-- The records --
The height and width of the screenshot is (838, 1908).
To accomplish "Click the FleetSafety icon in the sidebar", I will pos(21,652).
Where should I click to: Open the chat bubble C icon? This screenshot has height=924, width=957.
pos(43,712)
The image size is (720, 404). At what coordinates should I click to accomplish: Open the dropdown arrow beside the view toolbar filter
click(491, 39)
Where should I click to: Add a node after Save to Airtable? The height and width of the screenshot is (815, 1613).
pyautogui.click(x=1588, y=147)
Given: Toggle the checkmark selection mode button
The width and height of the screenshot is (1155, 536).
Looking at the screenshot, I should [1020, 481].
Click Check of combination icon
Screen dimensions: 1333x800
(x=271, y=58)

-- What this task involves --
Output the entire listing again, word for word.

-- Expected answer --
The height and width of the screenshot is (838, 1908).
To accomplish "Click the FleetSafety icon in the sidebar", I will pos(21,652).
Where should I click to: Open the chat bubble C icon? This screenshot has height=924, width=957.
pos(43,712)
The image size is (720, 404). At what coordinates should I click to accomplish: Open the dropdown arrow beside the view toolbar filter
click(491, 39)
Where should I click to: Add a node after Save to Airtable? The height and width of the screenshot is (815, 1613).
pyautogui.click(x=1588, y=147)
Given: Toggle the checkmark selection mode button
The width and height of the screenshot is (1155, 536).
Looking at the screenshot, I should [1020, 481].
Click Check of combination icon
Screen dimensions: 1333x800
(x=271, y=58)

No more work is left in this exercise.